The French subjonctif (subjunctive mood) can be very confusing for English speakers since its use has diminished in English, but is still in common use in Latin-based (or Romance) languages. The easiest way for English speakers to understand the French subjonctif is to first see cases in English.
It still exists in English, but it's only noticeable in a few cases because it seems a bit archaic (it appears a lot in Shakespeare, for example). Where it is still in common use, it's less noticeable because it's often identical to other forms. These English sentences are all in the subjunctive:
Be that as it may! (still in modern use!)
If I were you... (still in use)
Were I so kind! (modern: if only I was so kind)
Notice that all these cases express a hypothetical situation - something that hasn't happened but is desired or hypothesised - which is the hallmark of the subjunctive mood. In English, it often follows expressions like "I wish..." or "If X were [true]"
In English as in French, the subjunctive most often follows the word 'that' (que).

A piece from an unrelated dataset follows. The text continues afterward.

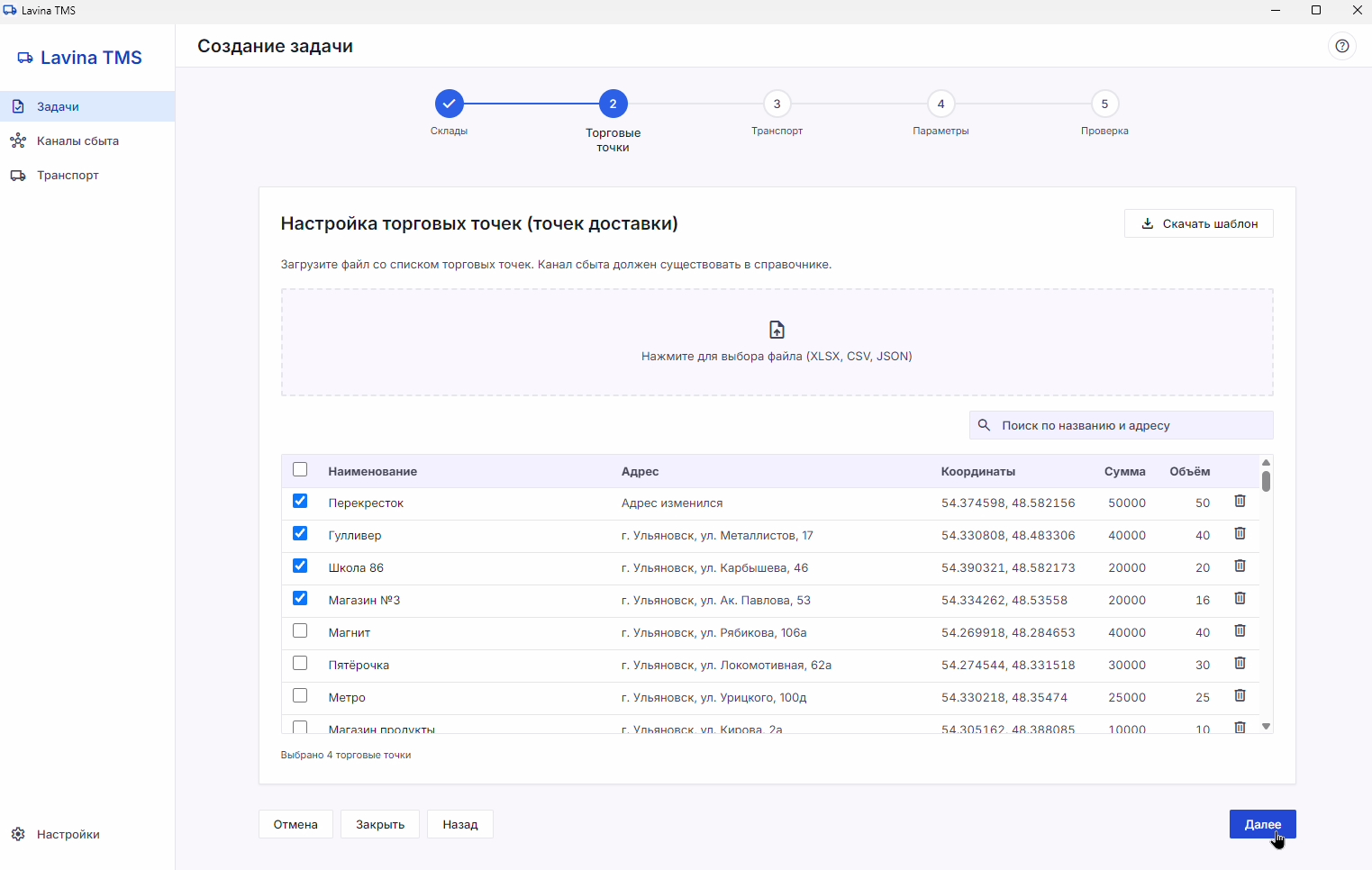This screenshot has width=1372, height=870.
Task: Uncheck the Перекресток checkbox
Action: pyautogui.click(x=300, y=501)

Alan insists that people be there on time.
Would that I were in charge! (modern: if only I was in charge)
I would like that he do it. (modern: I'd like him to do it)
French, of course, has a whole set of conjugations especially for the subjunctive mood, which makes can learning it more difficult, but like anything it's just a matter of practice.
Learning when to use Le Subjonctif Présent is greatly simplified by noticing that it generally follows 'que' (Il faut que, Il est necessaire que, bien que, pour que, etc.) and always expresses a hypothetical situation.